Harvard alums furious over proposal to ban elite social clubs (New York Post)
I am quoted skeptically about a new argument for banning clubs: Harvard students can't handle being rejected from them. I don't doubt that this upsets people, probably more now than a couple of years ago. (Harvard's constant complaining about how important the clubs are has probably been good for recruiting.) I get it about the stress of competition--in
Excellence Without a Soul I quoted one of my assistant deans as saying he loved athletes because "they are the only people here who know how to lose." I am just skeptical about the seriousness of the problem, and that a ban is a remotely sensible response. We are an educational institution, and there is no educational value in protecting students from the consequences of their choices by taking those choices away from them. In any case, I wonder if anybody really cares that much about the stress resulting from trying to get into a club--we seem fine when students get "lotteried by application" out of two or three Gen Ed courses, which they actually need to take in order to graduate. (The Post had an earlier editorial,
Harvard's plan to make sure undergrads never grow up.)
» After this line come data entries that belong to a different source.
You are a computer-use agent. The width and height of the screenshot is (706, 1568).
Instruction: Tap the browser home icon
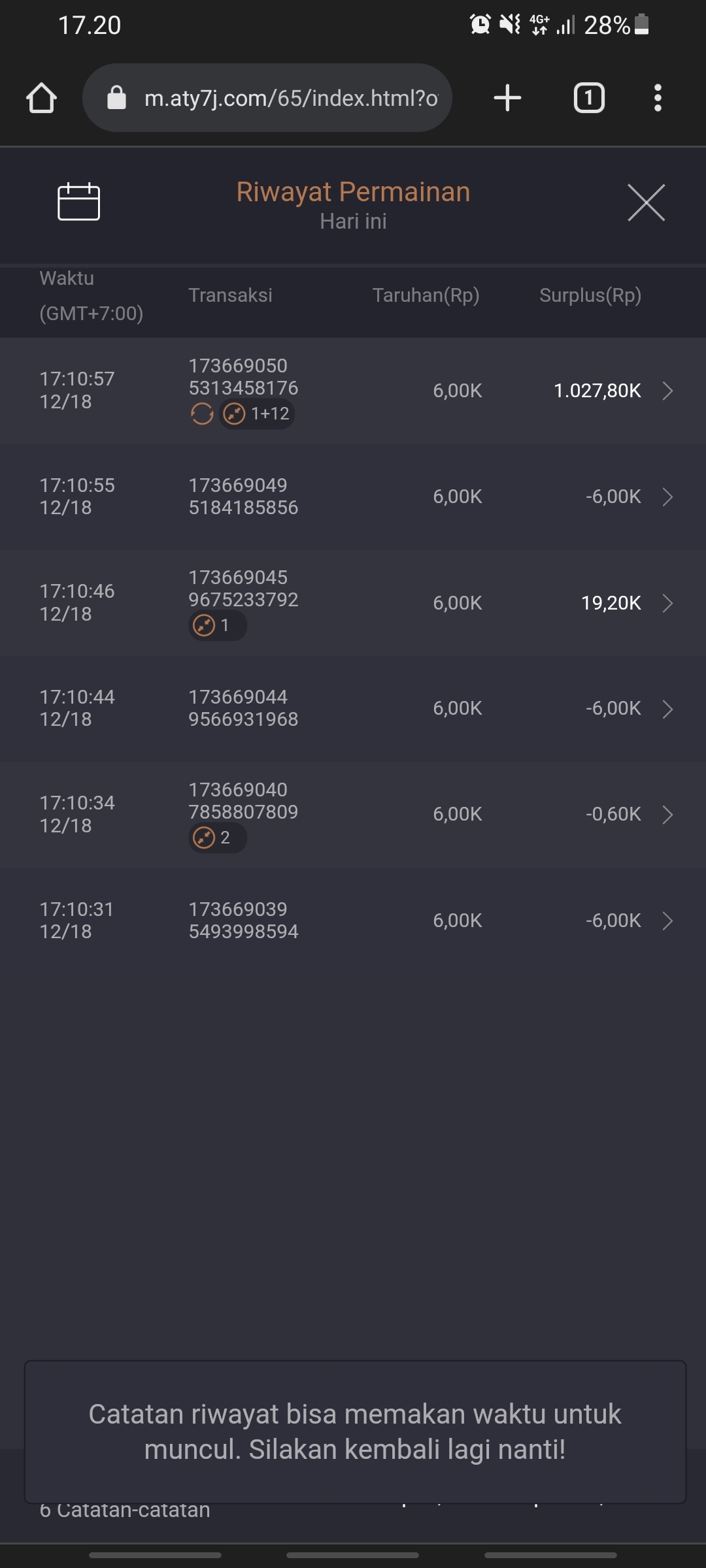(41, 98)
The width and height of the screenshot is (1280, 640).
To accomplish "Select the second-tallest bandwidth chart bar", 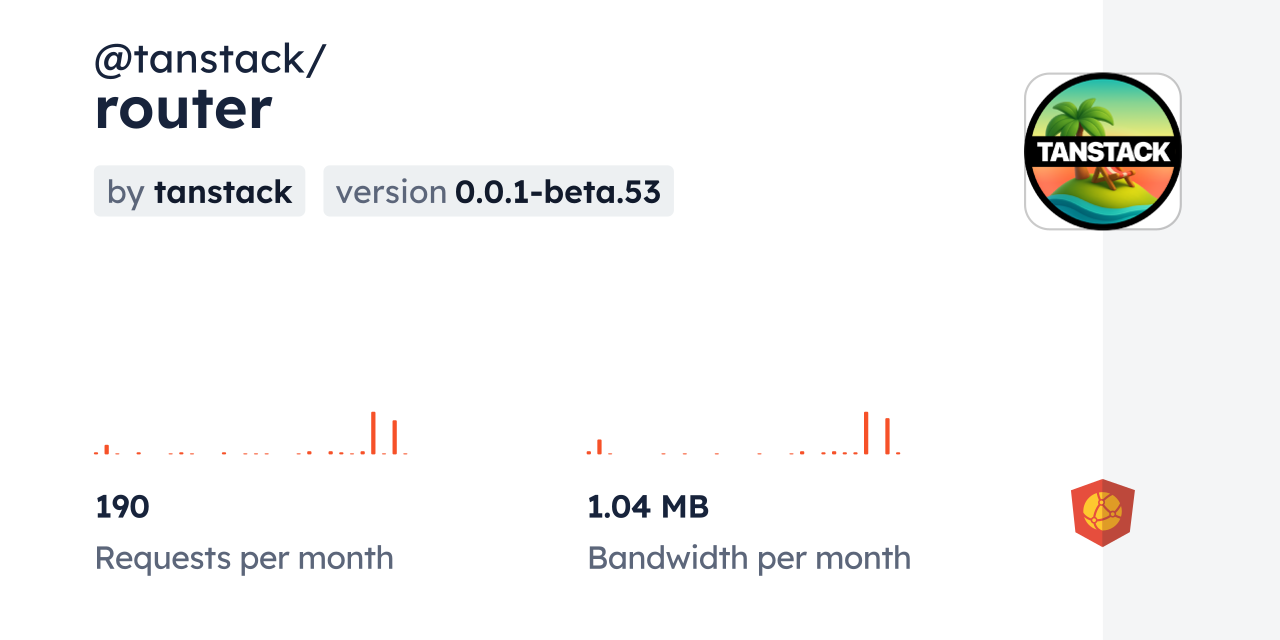I will tap(887, 437).
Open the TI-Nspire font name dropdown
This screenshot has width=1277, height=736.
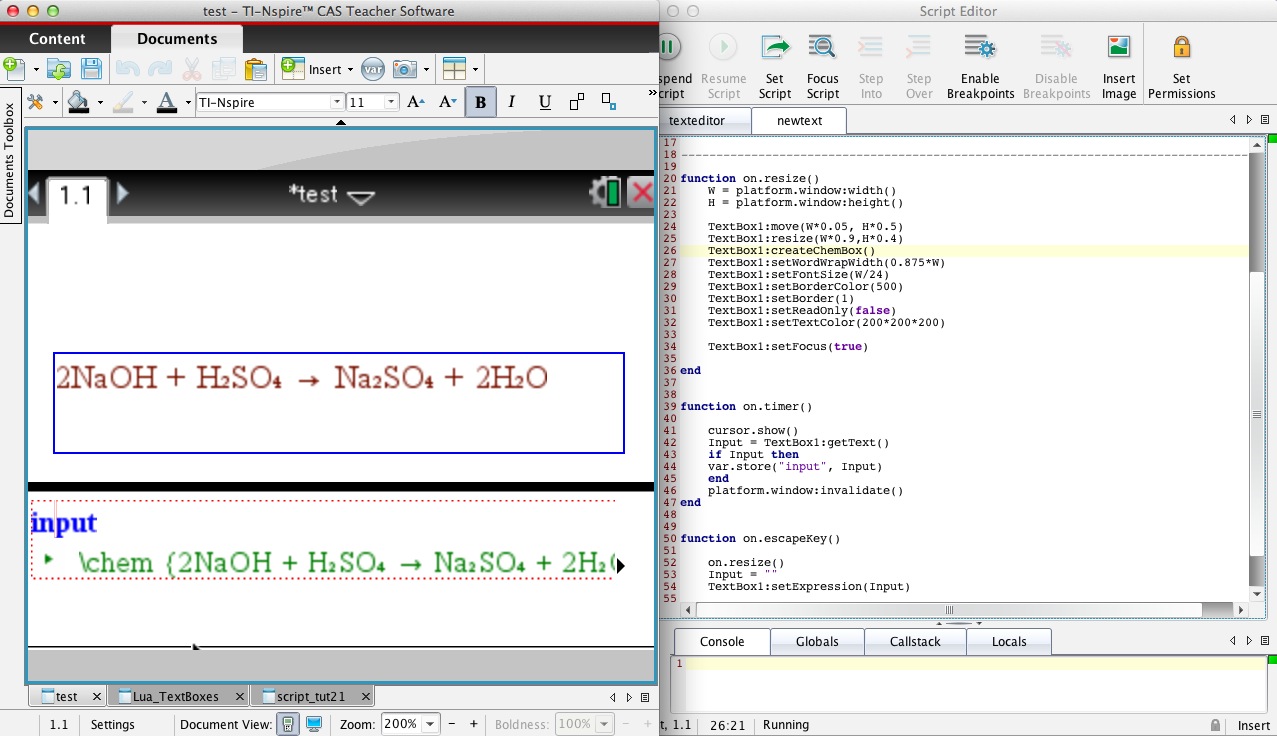pyautogui.click(x=337, y=102)
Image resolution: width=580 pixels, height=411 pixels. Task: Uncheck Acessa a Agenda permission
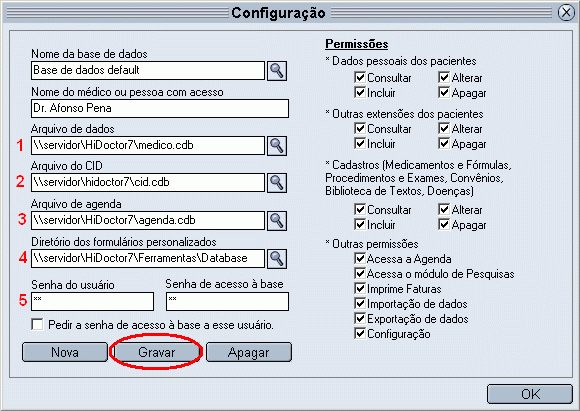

Harvard women's groups frustrated by efforts to ban them (Boston Globe)
This does a good job shifting the attention to the collateral damage done to women's clubs, most of which have little in common with the men's clubs that were the original target. One of the annoying attitudes one hears is that the clubs don't really add anything, so if they get injured in the process of killing off the minority that are widely agreed to be obnoxious, it will still be a win.
A cautionary tale for Harvard on male-only clubs (Boston Globe)
This article draws a parallel between the Harvard ban and a recent case at Wesleyan where a fraternity won a lawsuit against the university. Unfortunately it seems to miss the point that the new Harvard policy, which is not based on gender, may have been designed to avoid the flaw that made Wesleyan vulnerable. On the other hand, given the chaotic design-making process described in the "Seven Votes" story, that speculation may be giving the Harvard process too much credit.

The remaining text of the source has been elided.